The prospective Seattle diabetic foot study looked at 1,458 veterans with diabetes, with 2,893 ulcer-free lower limbs at baseline.
The cohort was followed from 1990 to 2002, with a mean follow-up of 4.9 years. Repeated 12 to 18‑month evaluations collected demographic, clinical, biochemical, and detailed neurovascular limb-level measures including ABI, lower‐limb transcutaneous oxygen pressure, neuropathy and Charcot deformity. Incidence of DFU and lower-extremity amputation was also assessed.
Over follow-up, 227 incidents of DFUs (7.8% of limbs) were reported, and 72 lower-extremity amputations (2.5% of limbs; 5.1/1000 limb-years) occurred. There were 64 amputations (about 89%) preceded by an incident of DFU.

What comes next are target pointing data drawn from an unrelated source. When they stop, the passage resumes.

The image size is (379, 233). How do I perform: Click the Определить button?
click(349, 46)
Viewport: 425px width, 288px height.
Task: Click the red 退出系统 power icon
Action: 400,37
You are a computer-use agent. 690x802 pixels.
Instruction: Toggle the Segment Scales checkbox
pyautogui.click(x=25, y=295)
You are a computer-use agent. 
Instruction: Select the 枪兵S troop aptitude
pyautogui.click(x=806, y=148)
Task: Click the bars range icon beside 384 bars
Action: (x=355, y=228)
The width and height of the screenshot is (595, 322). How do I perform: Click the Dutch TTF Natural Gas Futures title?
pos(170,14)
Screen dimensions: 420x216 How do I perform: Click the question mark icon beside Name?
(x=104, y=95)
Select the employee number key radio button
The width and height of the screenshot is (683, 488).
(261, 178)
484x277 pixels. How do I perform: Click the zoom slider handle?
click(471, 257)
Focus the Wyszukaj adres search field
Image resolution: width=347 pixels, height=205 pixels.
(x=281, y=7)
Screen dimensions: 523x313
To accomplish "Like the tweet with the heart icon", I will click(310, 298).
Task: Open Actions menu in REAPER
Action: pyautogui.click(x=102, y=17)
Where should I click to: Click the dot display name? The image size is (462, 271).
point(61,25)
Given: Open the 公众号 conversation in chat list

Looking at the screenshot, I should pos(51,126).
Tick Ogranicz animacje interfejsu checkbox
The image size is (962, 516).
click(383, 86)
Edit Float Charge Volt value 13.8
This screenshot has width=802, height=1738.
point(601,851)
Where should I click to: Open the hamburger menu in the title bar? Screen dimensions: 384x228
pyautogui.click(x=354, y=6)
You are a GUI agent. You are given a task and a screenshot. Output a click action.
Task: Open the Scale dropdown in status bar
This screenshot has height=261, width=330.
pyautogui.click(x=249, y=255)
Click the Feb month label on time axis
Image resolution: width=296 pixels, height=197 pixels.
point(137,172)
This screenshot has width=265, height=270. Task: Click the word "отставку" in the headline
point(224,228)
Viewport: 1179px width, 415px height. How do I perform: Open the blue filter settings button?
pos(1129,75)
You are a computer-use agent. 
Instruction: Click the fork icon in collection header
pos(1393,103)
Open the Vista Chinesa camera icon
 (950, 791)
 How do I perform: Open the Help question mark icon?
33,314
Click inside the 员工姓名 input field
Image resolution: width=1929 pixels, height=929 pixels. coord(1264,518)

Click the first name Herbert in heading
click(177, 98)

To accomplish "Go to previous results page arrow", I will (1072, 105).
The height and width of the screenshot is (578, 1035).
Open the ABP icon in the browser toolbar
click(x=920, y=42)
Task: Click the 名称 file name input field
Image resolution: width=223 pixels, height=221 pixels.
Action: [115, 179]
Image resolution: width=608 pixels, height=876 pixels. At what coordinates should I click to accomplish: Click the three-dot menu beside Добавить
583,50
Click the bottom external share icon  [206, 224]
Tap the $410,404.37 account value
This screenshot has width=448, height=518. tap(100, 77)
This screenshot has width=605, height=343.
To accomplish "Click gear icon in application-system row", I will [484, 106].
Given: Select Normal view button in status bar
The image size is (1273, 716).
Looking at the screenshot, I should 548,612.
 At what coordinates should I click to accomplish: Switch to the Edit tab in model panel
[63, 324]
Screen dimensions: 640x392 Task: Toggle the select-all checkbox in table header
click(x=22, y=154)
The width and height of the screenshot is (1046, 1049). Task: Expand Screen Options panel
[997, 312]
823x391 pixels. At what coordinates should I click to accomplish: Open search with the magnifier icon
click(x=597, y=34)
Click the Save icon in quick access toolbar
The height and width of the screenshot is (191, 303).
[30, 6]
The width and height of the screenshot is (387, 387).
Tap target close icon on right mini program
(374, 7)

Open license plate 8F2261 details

A key finding was that Kaplan-Meier and hazard function plots showed a sharp rise in amputation hazard in approximately the first 500 days after DFU occurrence, with persistently elevated risk thereafter, whereas hazard remained relatively stable in limbs without DFU.
The study authors concluded: “Preventing DFU occurrence and ensuring timely, effective ulcer healing are likely to result in the greatest reductions in diabetes-related amputations, particularly when integrated with aggressive management of peripheral arterial disease, renal impairment, and blood pressure.”
They commented: “We have to acknowledge that the cohort consists almost exclusively of older male veterans with predominantly type 2 diabetes from a single centre, limiting generalisability of the results, especially to women, younger individuals and other clinical-social settings.
“Further, changes in diabetic foot care since the 1990 may attenuate some associations and could add a limit to direct applicability to contemporary practice.
“However, in conclusion, this long prospective study highlights how early detection and treatment of DFU is paramount to prevent LEA.”